The BFPG produces pioneering social research, which provides a holistic picture of the social trends shaping public attitudes on foreign policy and the UK’s role in the world. Our annual public opinion survey has become the leading UK quantitative research project on foreign affairs and the UK’s role in the world. Our National Engagement Programme provides a crucial bridge between HMG and citizens and stakeholders, in their own communities. In addition, the BFPG produces dynamic events and facilitates networks amongst stakeholders with a vested interest in Britain’s international engagement – including co-convening the UK Soft Power Group with the British Council, which highlights the strengths and potential influence of the assets harboured within the UK’s towns, cities and nations towards projecting our national cultural and diplomatic power.
We believe that, harnessed with this knowledge, and with these assets, Britain will have the best chance to succeed in its ambitions to promote prosperity, peace, security and openness – both at home and abroad. Our mission supports Britain as a strong, engaged and influential global actor.
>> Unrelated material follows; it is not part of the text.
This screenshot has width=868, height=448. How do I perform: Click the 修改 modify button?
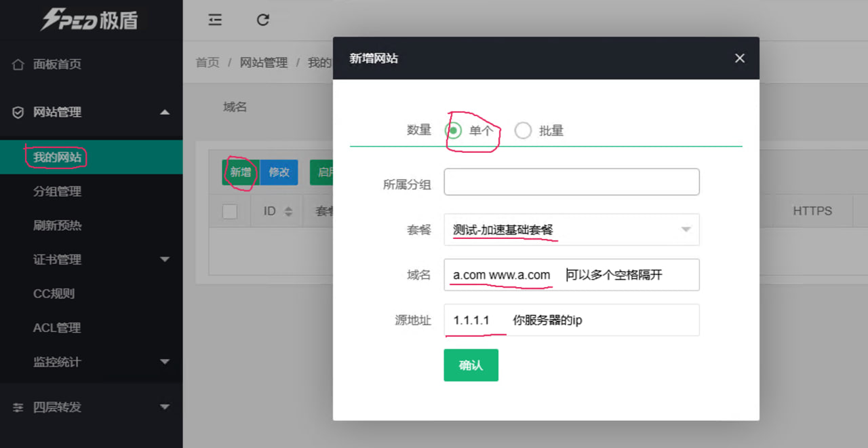point(279,172)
We promote democratic values, liberal societies, and the power of multilateralism – and we recognise Britain’s critical international responsibility to uphold and extend these throughout the world. The BFPG believes that a strong and united nation at home is the essential foundation of a confident and effective British foreign policy.
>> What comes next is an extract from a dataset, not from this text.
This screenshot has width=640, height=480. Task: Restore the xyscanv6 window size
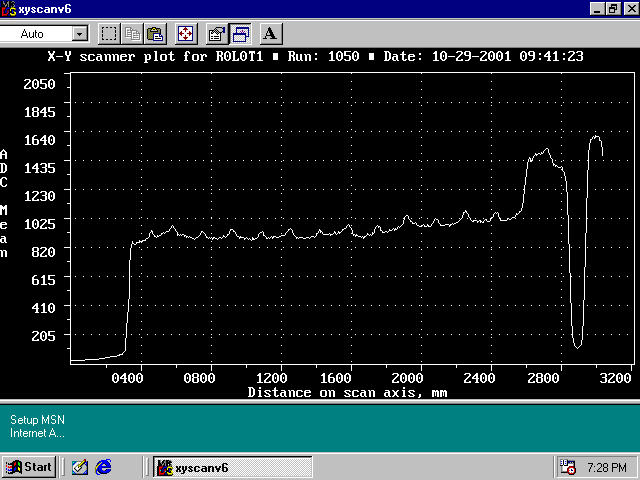[613, 8]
Understanding the Nation and Building Public Consent
The BFPG is unique in its emphasis on social research, elevating the voice of citizens as central stakeholders in the UK’s foreign policy. We conduct quantitative and qualitative research at both a national level, and in towns, cities and communities across the nation. Our flagship publication is the Annual Survey of Public Opinion on Foreign Policy and Global Britain, which is the leading and most comprehensive source of intelligence about British attitudes towards international affairs. This research provides crucial insights into Britons’ dynamically evolving views regarding our foreign policy choices and priorities, Government spending, our allies and strategic rivals, the values we champion and the perceptions of our security threats. It is also a powerful lens through which to examine the nuances of domestic political trends, citizens’ shifting conceptions of national and international identities, and the role of lived experiences of mobility in forming public opinion.
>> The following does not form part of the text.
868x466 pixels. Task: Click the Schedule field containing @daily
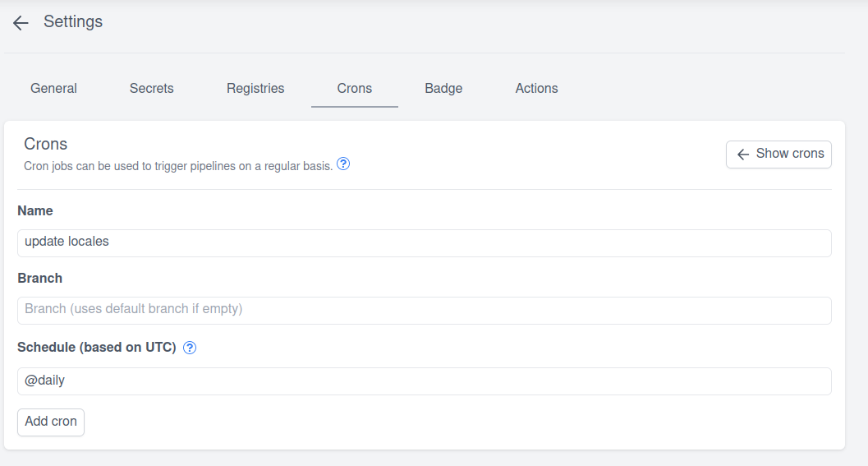[424, 381]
The BFPG’s public opinion research makes clear there are significant divides amongst different social groups in the willingness to support the active, open and connected foreign policy the Government wishes to pursue as part of the Global Britain project. Ensuring that our foreign policy is based on the consent of the British people will provide a more robust foundation on which we can speak with confidence and legitimacy on the world stage. The BFPG works to highlight the challenges and opportunities to better understand, engage with and persuade the British people around foreign policy, giving them a stake in our nation’s future and our role in the world.
Fusing Global Britain with Levelling Up
Citizens’ perceptions of their democratic agency and economic security play a large role in building the foundations of their instincts towards domestic and foreign policy. The capacity to build public consent around the UK’s role in the world will therefore necessitate investments in the UK’s national renewal. The BFPG is working to highlight the potential for the Global Britain and Levelling Up projects to be regarded as natural bedfellows, with profound synergies existing between them. Investments in fostering new regional centres of technology and innovation, seeding dynamic new climate change action initiatives, and building capabilities in cyber security and ‘grey-zone’ warfare, will provide meaningful jobs, bring prosperity to local areas, and provide Britain with a legitimate, competitive advantage on the world stage.
The National Engagement Programme
Historically, the United Kingdom has not made enough of the full suite of international assets we have at our disposal. Up and down the nation in towns and cities, there are businesses, research institutions, councils, and cultural centres standing on the frontline of our international engagement. They have forged dynamic and profitable global relationships, which extend Britain’s reach and influence across the world.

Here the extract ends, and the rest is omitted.